*** Opening SUPPLIED ENTRIES ***
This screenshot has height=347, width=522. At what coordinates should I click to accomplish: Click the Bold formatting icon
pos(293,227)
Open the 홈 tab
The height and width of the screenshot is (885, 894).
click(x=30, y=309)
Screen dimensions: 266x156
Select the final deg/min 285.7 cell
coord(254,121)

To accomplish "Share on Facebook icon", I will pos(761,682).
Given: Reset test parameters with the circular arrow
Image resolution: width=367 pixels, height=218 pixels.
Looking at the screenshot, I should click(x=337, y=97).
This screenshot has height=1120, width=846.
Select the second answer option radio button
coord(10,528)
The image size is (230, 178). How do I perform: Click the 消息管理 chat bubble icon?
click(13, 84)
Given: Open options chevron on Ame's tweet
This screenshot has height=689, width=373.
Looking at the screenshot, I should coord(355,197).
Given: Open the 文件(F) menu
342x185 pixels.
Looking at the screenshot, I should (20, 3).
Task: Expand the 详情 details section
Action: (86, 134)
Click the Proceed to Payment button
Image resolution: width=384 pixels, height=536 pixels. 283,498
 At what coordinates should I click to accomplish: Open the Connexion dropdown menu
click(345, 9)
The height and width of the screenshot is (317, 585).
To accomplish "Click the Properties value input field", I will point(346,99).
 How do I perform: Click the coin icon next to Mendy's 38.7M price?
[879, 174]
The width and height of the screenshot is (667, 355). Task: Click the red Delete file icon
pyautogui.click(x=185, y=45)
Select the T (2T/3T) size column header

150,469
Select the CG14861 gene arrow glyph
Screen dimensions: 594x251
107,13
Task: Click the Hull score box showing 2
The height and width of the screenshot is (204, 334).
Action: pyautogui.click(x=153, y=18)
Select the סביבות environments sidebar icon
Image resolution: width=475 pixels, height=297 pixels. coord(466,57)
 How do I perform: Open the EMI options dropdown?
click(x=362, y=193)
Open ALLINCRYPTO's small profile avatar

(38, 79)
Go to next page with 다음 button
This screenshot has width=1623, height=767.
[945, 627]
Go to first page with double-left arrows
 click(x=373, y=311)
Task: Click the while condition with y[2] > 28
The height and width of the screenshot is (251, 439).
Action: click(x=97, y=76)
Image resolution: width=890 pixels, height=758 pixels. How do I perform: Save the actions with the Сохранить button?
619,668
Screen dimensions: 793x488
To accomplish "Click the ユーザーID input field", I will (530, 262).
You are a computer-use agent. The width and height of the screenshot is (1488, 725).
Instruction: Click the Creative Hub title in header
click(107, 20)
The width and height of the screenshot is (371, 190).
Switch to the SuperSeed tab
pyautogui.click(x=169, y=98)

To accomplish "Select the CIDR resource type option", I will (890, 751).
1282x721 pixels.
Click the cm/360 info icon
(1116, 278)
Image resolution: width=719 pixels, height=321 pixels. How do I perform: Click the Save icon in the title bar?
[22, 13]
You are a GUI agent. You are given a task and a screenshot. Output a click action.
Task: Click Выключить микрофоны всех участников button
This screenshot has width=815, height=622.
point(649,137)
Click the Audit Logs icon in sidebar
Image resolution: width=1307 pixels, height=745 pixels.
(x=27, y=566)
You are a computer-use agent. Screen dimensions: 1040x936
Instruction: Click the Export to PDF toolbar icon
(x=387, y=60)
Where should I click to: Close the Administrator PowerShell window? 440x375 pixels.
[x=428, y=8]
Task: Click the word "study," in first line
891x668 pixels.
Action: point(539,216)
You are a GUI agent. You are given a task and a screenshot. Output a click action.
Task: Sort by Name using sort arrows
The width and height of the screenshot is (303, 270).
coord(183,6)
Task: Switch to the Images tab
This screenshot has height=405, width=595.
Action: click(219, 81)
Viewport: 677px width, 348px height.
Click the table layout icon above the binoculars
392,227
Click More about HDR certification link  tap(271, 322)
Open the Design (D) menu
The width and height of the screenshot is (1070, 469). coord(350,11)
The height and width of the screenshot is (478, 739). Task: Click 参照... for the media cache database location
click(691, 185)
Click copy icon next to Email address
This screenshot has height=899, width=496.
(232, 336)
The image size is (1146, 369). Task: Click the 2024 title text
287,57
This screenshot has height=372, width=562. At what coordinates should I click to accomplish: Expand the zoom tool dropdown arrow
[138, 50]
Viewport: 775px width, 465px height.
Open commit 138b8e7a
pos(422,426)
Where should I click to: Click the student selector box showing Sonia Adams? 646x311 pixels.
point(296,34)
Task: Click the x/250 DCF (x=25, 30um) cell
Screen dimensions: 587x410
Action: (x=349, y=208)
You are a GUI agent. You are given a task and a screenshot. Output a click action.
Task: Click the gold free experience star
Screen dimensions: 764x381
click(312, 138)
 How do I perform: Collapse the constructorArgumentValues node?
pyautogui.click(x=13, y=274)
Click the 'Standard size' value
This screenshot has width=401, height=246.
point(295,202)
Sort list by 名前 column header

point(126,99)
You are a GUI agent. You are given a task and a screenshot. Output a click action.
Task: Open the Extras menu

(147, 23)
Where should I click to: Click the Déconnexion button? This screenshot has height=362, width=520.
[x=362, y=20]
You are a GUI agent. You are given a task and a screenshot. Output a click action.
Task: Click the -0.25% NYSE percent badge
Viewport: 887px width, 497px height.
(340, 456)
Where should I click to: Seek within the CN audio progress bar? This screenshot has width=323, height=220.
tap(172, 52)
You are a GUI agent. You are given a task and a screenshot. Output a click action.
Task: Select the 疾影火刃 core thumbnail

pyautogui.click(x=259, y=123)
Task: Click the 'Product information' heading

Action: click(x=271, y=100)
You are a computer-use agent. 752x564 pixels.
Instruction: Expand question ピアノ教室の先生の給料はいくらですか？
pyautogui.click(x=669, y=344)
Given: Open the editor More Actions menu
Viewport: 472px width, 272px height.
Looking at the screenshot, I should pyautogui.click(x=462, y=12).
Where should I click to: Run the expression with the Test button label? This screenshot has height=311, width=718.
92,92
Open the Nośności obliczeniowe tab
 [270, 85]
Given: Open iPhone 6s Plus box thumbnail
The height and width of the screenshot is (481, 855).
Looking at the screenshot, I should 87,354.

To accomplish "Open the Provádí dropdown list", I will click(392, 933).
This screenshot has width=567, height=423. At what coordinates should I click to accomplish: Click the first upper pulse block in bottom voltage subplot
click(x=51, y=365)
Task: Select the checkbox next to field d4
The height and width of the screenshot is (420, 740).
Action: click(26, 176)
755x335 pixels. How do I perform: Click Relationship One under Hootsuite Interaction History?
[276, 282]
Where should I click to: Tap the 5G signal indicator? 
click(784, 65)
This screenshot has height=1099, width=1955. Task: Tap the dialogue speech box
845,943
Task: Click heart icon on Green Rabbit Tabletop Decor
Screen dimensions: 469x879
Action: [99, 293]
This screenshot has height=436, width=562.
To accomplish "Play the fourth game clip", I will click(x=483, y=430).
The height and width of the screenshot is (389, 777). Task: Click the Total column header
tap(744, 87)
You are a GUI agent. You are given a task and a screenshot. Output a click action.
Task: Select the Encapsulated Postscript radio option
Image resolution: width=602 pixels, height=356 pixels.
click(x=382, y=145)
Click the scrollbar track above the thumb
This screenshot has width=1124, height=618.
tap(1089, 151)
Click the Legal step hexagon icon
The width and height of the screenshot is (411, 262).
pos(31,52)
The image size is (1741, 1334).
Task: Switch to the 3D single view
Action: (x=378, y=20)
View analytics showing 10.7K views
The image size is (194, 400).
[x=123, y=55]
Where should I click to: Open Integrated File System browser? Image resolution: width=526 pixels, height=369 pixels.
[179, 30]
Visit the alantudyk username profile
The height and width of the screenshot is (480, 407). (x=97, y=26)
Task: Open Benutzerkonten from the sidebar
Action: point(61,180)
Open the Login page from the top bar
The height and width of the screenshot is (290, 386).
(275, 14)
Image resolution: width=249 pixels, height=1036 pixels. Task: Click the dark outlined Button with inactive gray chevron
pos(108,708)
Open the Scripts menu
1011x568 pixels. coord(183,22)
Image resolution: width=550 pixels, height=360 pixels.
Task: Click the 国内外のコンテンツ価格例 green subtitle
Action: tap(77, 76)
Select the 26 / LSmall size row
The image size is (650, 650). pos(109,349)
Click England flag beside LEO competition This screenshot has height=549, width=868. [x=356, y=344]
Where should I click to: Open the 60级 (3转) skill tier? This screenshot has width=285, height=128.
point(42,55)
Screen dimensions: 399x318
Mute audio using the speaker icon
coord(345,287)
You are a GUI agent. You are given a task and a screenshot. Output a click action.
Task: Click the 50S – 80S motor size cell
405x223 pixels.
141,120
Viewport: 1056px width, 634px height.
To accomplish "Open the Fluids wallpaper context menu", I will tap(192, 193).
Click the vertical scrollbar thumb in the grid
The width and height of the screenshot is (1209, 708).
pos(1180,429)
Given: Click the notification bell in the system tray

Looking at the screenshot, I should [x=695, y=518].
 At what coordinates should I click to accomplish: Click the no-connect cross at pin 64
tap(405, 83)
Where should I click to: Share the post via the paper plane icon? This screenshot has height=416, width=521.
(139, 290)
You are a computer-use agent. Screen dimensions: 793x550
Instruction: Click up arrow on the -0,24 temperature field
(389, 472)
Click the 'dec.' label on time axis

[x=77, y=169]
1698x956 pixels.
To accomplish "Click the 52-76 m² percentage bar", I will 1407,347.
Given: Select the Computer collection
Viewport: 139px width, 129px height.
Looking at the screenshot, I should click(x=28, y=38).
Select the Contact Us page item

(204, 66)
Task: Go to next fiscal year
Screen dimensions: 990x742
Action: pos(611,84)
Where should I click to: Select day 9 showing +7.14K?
*** Closing SUPPLIED ENTRIES ***
Each line from the top of the records above through the line containing "Given: Open the 文件(F) menu" needs to be transcribed exactly, and no line after it.

▸ RESULT
This screenshot has height=347, width=522. At what coordinates should I click to accomplish: Click the Bold formatting icon
pos(293,227)
Open the 홈 tab
The height and width of the screenshot is (885, 894).
click(x=30, y=309)
Screen dimensions: 266x156
Select the final deg/min 285.7 cell
coord(254,121)

To accomplish "Share on Facebook icon", I will pos(761,682).
Given: Reset test parameters with the circular arrow
Image resolution: width=367 pixels, height=218 pixels.
Looking at the screenshot, I should click(x=337, y=97).
This screenshot has height=1120, width=846.
Select the second answer option radio button
coord(10,528)
The image size is (230, 178). How do I perform: Click the 消息管理 chat bubble icon?
click(13, 84)
Given: Open options chevron on Ame's tweet
This screenshot has height=689, width=373.
Looking at the screenshot, I should coord(355,197).
Given: Open the 文件(F) menu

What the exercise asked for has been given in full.